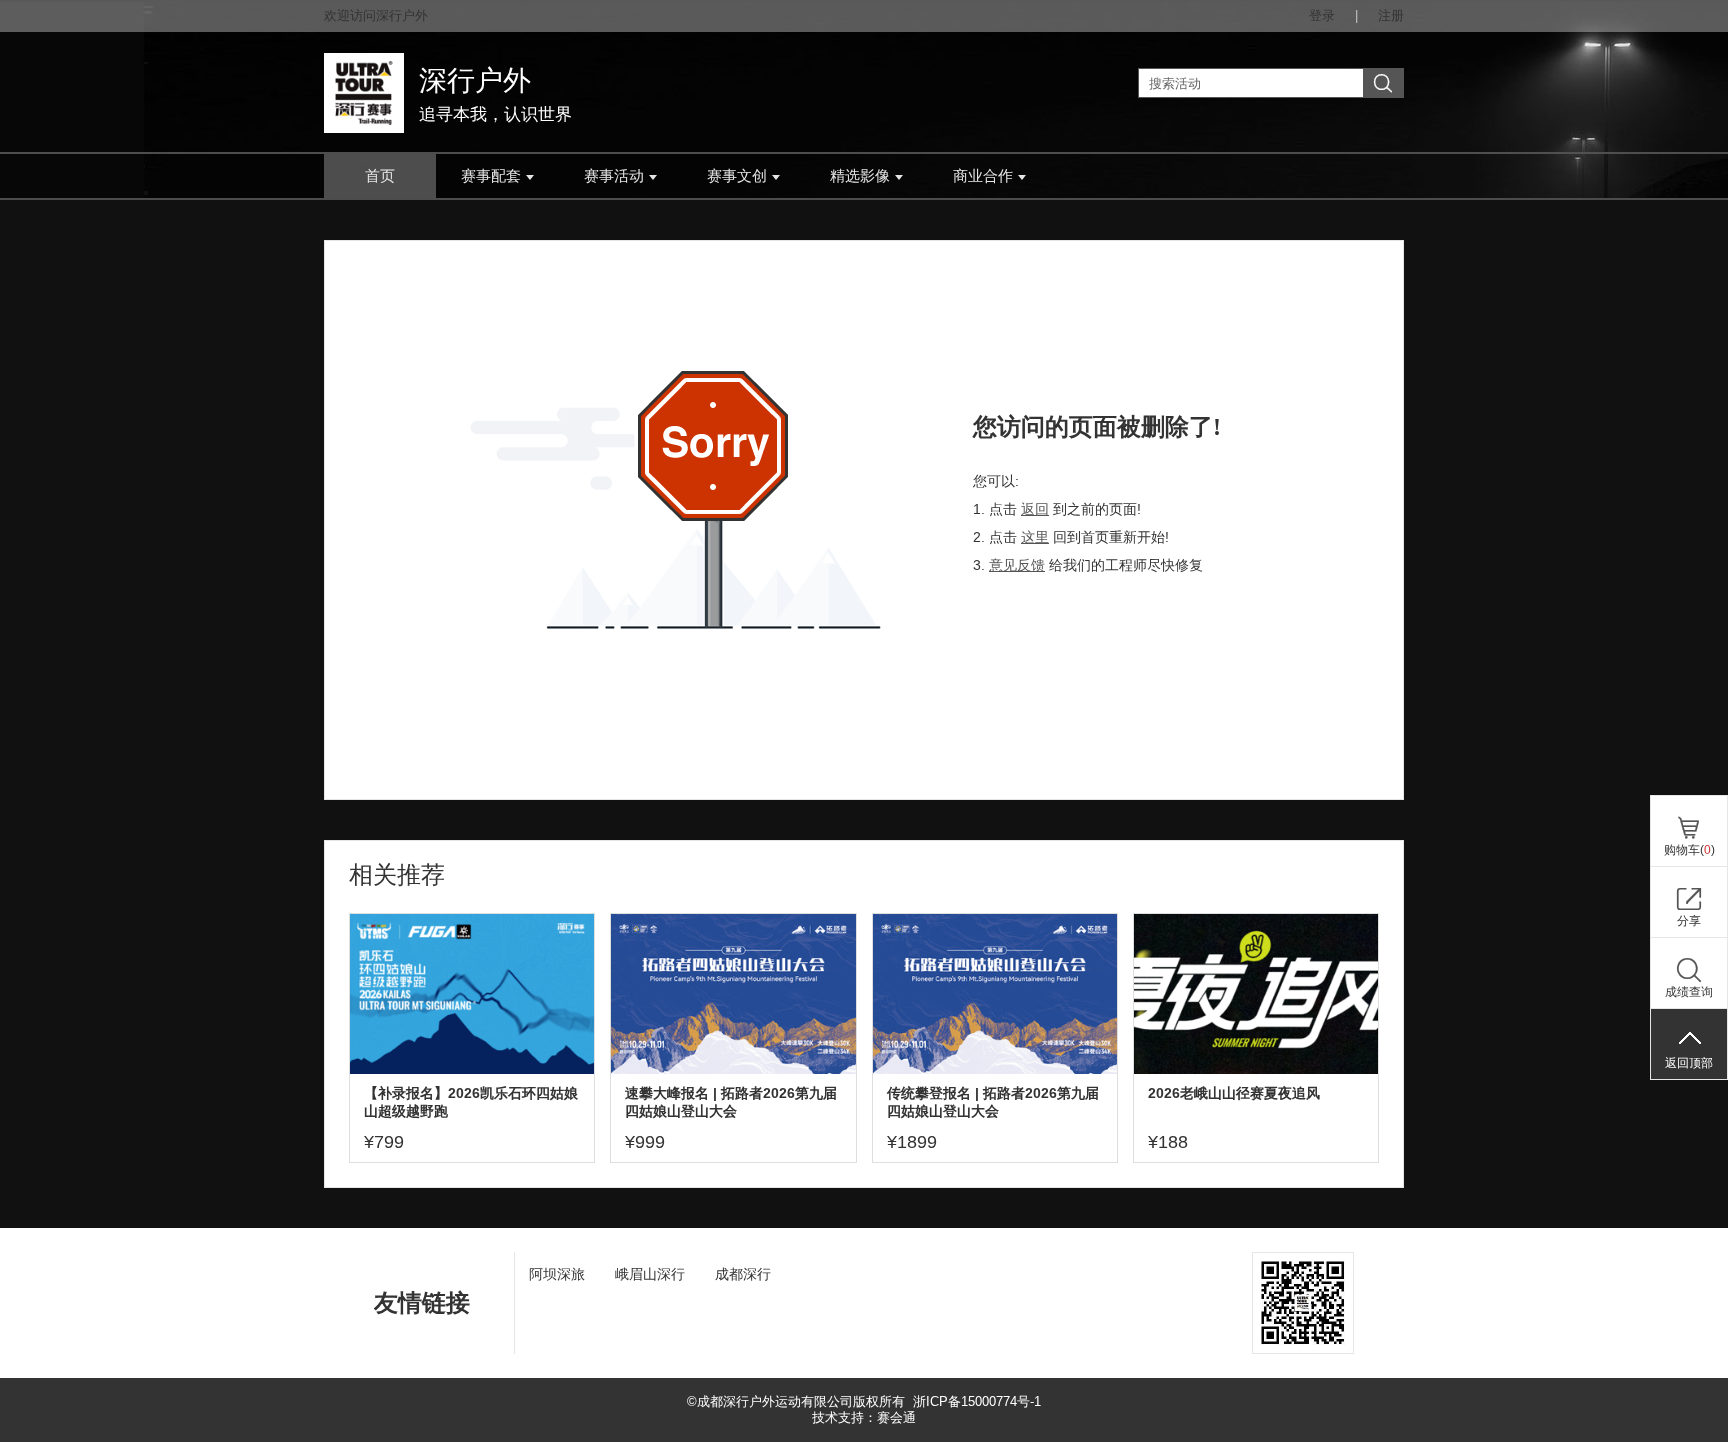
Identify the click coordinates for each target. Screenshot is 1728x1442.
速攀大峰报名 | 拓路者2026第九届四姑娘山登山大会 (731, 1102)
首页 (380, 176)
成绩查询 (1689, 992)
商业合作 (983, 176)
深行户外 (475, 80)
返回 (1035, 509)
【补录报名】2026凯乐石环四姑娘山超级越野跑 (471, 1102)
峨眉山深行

**YOUR ASSIGNMENT**
Copy the listing exactly. Leave the pictures out.

**SOLUTION TO THIS EXERCISE**
Identify the click coordinates for each target. Screenshot is 1728x1442.
速攀大峰报名 | 拓路者2026第九届四姑娘山登山大会 (731, 1102)
首页 (380, 176)
成绩查询 (1689, 992)
商业合作 (983, 176)
深行户外 (475, 80)
返回 (1035, 509)
【补录报名】2026凯乐石环四姑娘山超级越野跑 (471, 1102)
峨眉山深行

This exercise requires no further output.